宋仪一怔,有些没反应过来,半晌才想起,宋攸说的是陈横。
“那就是个老奸巨猾的,什么大哥哥,甭搭理他。”
她随口讽刺了一句,拉着宋攸的手,便离开了此地。
灯会这一日过去,宋五姑娘回到京城的消息长了翅膀一样飞着传了出去,而卫锦在花灯庙会上力压方淮西的消息也是火爆,
当然,人们茶余饭后谈论得最多的,当属方淮西当众朝宋仪示好之事。这一桩堪称惊世骇俗的事,已经被玉龙桥下说书们编成了一出才子佳人的话本,成日里在嘴里叨咕,那叫一个声名响亮。
卫锦芙蓉斋的生意蒸蒸日上,宋仪回到府内,日子悠悠闲闲地照过。
宫里太后娘娘寿辰,全京城都跟着热闹了一回,堪称普天同庆。
太后寿辰后第一日,宋仪正站在书案之前临帖,外面的丫鬟便急吼吼地跑了进来,说出了一件大事:“宫里头来了人,说要传姑娘去见太后娘娘!”
☆、第七十九章 交锋
尽管住在皇城脚底下,可除了宋元启有入宫觐见的资格,宋府其他人没几个见过皇宫里出来的人,所以在宫里人来了的一瞬间,竟然有大半都不知道做什么,活活儿吓了个半死。
来的人也不多,七八个,站在最前面的两个一身石青色袍子,后头的都是墨绿色,个个垂着头。
这是宫里面出来的公公们,后头几个看着还规规矩矩,当先那两个神情之中便倨傲许多。
“咳,宋大人不必多礼,咱家乃是太后娘娘身边的太监,姓李。”
吊着眼角看人的李公公自报了家门,没等宋元启一众人反应过来,又道:“昨儿是太后娘娘寿辰,全天下的百姓都给娘娘献了寿礼。你们家五姑娘早先拜了陈子棠先生为师,陈先生一回来,入宫时候就跟咱们太后娘娘聊过了,说是五姑娘端庄淑雅,乃是蕙质兰心。恰好,五姑娘托陈先生送的礼也正好对上了太后娘娘的心意。”
他说话的时候,下面跪着的一排一排的人,都瑟瑟发抖。
宋府上上下下的人都跪在这大堂内了,前面是宋元启与小杨氏,后头是几位少爷,更侧后方的位置才是宋仪与宋攸。

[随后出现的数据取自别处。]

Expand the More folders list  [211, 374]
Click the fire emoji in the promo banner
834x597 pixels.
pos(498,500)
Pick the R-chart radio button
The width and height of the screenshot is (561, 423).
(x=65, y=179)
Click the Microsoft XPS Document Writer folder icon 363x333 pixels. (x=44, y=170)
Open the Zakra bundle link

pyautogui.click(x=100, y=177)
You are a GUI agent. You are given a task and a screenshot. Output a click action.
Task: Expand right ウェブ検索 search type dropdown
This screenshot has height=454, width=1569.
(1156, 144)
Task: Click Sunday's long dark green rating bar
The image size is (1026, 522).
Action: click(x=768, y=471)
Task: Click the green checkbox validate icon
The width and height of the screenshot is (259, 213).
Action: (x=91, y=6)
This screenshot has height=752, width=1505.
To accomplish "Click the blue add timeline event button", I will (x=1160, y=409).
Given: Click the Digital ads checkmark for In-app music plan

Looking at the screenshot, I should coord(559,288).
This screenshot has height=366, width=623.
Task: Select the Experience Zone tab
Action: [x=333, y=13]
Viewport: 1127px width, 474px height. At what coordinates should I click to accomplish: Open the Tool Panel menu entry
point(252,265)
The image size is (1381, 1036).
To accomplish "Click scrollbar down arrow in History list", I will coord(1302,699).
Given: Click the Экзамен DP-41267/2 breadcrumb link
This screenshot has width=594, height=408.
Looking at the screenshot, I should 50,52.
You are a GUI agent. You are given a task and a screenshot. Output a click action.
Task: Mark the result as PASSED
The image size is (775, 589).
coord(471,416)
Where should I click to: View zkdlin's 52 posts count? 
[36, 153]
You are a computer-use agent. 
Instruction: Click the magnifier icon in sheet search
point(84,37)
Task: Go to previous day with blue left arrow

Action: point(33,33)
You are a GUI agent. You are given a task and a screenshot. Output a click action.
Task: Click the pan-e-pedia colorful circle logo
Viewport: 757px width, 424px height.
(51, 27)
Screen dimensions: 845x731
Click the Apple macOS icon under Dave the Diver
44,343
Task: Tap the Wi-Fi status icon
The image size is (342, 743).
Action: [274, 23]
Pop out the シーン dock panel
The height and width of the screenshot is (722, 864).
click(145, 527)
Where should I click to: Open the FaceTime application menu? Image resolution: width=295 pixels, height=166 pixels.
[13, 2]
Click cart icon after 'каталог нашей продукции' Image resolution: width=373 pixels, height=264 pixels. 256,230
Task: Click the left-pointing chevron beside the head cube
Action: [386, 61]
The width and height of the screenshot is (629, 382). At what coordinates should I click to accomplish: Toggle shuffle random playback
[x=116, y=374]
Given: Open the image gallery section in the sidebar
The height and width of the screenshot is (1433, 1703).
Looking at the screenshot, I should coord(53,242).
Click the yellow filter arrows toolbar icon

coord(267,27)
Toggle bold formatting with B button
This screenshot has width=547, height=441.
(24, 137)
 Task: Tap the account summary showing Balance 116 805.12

原本以为应该是出了什么大事,宋元启早先经历过之前济南府账册一案,磨没了锐气,这两年官位一直没有变化,怕到死也就是混个日子,不能像周博一样,继续往前。今天乍一听宫里竟然来了人,他只盼着没什么坏事,可如今一听,才知道似乎是天大的好事。
竟然是跟仪姐儿有关?
宋元启头上不知道为什么有些冒汗,继续听下去。
那李公公卖了个关子,目光压下去,从这跪着的一群人身上划过去,最后毫无意外地落到了宋仪的身上,一打量,果真是个美人儿。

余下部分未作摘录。